BME CLEARING may require Extraordinary Margins for each Segment, either individually from a Clearing Member, or generally from all Clearing Members, and also to Direct Clearing Clients, in cases which BME CLEARING considers to be high risk.

BME CLEARING has a Circular called “Cases for Posting of Extraordinary Margins” detailing all cases in which the CCP may request this kind of margin to Clearing Members. These cases can be summarized in:

  • if the Extraordinary Margin Fluctuation Parameter has been exceeded (margin call), which is a parameter of maximum level of price variation or the change in basis points between the Zero Rate real-time curve and the curve of the last Zero Rate Margin Call consumption (in Swaps), with the purpose of allowing BME CLEARING to regain a sufficient level of funds in situations of exceptional volatility.
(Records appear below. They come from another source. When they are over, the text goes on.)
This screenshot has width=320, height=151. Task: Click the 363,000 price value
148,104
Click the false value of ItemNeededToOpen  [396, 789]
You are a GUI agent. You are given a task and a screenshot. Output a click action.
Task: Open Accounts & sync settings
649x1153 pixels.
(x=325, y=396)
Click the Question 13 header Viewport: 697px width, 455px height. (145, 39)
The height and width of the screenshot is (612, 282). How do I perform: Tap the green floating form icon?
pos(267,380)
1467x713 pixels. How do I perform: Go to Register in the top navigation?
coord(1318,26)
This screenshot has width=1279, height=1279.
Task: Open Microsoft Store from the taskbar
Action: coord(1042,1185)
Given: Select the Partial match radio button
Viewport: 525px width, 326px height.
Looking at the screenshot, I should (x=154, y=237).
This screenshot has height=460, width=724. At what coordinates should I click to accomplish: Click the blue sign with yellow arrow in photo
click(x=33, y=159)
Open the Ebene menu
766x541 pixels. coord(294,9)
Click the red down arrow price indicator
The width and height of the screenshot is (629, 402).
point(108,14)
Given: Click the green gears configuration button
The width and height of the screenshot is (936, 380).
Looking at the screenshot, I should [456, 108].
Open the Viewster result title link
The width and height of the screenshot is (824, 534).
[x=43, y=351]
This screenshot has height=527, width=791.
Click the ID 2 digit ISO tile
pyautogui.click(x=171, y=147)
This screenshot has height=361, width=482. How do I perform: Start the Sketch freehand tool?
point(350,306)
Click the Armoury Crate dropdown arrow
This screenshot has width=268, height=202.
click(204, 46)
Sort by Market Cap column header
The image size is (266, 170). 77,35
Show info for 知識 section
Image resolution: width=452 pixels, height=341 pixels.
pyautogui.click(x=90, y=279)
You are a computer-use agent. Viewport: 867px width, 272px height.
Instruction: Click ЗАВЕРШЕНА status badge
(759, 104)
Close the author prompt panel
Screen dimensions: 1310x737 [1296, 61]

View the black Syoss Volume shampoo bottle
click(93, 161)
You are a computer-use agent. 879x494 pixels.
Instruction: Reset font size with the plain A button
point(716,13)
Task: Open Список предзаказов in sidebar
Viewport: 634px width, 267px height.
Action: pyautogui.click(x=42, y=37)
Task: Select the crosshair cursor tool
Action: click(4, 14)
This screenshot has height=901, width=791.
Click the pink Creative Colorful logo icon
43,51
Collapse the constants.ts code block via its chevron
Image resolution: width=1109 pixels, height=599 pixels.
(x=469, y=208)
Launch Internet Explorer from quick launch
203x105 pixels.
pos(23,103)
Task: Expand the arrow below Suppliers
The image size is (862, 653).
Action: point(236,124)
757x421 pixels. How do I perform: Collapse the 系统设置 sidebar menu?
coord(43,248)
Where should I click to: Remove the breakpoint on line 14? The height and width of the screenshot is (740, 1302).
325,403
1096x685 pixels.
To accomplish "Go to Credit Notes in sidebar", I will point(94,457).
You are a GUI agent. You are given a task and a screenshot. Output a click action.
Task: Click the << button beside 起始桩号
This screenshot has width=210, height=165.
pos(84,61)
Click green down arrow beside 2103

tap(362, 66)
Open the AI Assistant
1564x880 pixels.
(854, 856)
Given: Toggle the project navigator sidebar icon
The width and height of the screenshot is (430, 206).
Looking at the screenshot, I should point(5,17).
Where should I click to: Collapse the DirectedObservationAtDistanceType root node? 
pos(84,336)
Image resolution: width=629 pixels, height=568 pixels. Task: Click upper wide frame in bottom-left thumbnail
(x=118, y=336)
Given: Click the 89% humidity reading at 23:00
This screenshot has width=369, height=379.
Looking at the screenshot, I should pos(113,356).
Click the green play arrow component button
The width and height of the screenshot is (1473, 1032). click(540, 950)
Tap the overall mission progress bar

This parameter is established in the Circular “Margin Calculation Parameters” of each Segment.
  • If the solvency of any Member is in the lowest S9 level , the Member concerned must immediately post the extraordinary margin that it would be required to deposit in the event of a price fluctuation above the Extraordinary Margin Fluctuation parameters. In the case of both the OTC Interest Rate Derivatives Segment and the xRolling FX contracts belonging to the Financial Derivatives segment, the additional margin due to having a credit rating below investment grade will be added up to the Initial Margin.
  • In any exceptional situation, because of the general state of the market or because of a Member's specific circumstances, and which in BME CLEARING's opinion constitutes a high risk that is not adequately covered by the Individual Funds and the Initial Margin.